So sehen Verlierer eigentlich nicht aus: Marita Kaiser sitzt am Tag nach der Wahlniederlage in ihrem Amtszimmer im Rathaus Illertissen und spricht entspannt über ihren Landratswahlkampf. Sie ist offiziell noch nicht im Dienst, doch für das Gespräch mit unserer Zeitung ist sie mal eben „zur Arbeit“ gegangen – wo sich schon wieder die neu reingekommenen Akten stapeln. Aber die nimmt sie sich erst heute vor.

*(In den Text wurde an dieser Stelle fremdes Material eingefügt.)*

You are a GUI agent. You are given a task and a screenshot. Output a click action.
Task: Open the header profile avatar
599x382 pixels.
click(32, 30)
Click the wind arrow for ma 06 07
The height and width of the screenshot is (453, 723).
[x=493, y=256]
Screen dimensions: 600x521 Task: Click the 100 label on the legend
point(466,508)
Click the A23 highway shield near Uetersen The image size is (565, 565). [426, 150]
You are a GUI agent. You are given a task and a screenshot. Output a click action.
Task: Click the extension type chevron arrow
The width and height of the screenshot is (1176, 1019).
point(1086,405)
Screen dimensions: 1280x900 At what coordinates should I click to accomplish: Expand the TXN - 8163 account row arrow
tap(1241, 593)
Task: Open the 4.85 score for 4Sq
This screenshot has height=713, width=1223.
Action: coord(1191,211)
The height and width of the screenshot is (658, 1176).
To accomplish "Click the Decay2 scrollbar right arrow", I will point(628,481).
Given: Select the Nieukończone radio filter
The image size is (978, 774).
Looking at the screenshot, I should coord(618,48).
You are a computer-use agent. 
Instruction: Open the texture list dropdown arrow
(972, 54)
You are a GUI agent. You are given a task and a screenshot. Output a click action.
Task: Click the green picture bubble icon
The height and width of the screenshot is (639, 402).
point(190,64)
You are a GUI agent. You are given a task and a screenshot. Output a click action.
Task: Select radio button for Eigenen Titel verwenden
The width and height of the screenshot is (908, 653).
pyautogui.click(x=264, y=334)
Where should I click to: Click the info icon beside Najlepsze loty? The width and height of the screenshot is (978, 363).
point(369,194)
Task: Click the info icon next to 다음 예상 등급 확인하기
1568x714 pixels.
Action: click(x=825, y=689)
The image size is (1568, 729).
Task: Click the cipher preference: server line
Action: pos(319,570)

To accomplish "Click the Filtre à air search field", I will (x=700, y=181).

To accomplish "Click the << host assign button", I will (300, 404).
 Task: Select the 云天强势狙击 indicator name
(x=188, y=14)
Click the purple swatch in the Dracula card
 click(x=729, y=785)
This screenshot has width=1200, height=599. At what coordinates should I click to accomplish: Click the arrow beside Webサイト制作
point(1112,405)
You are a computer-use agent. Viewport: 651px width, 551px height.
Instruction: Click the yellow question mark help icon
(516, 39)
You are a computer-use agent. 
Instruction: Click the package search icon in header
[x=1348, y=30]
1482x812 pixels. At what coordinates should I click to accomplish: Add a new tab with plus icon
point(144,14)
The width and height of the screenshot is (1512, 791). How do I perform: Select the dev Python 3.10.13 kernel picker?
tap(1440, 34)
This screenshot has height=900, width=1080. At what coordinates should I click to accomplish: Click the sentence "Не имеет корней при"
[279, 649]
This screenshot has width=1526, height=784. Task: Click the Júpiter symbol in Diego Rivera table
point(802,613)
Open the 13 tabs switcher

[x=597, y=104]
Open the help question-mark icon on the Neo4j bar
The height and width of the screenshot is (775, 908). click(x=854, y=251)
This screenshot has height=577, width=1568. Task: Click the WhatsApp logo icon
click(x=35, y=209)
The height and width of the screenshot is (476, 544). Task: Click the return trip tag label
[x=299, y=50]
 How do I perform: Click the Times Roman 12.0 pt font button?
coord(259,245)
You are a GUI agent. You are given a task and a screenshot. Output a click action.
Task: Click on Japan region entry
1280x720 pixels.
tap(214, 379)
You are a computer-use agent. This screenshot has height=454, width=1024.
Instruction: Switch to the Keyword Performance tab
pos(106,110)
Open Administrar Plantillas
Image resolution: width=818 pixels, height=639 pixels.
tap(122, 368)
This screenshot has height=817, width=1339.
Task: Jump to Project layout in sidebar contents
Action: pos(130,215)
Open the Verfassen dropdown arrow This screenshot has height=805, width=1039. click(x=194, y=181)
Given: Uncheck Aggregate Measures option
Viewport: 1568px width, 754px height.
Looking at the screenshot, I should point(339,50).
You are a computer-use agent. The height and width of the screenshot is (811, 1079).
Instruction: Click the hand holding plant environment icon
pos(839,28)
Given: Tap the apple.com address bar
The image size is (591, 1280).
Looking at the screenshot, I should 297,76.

Die Strapazen der Kampagne sind natürlich nicht spurlos an ihr vorübergegangen: „Körperlich bin ich etwas ramponiert“, gibt sie zu, aber die Augen blitzen und die leicht angeraute Stimme hat nichts von ihrem gewohnten Schwung verloren. Nein, seelisch sei sie überhaupt nicht am Boden zerstört, beteuert sie. Trotzdem schmerzt sie das Ergebnis schon ein wenig.
Marita Kaiser hatte am Sonntag bei der Landratswahl im Unterallgäu mit Unterstützung der CSU 37,7 Prozent geholt, der Amtsinhaber Hans-Joachim Weirather von den Freien Wählern immerhin 62,3. Sie hätte sich zumindest 45 Prozent gewünscht.
Immer wieder betont sie im Gespräch, sie habe sich ja nicht von Illertissen wegbeworben. Nun wolle sie ihre Arbeit weiterführen – und das wenn möglich über 2014 hinaus. In zwei Jahren sind Kommunalwahlen und Marita Kaiser betont, dass sie sich auf jeden Fall wieder aufstellen lassen will.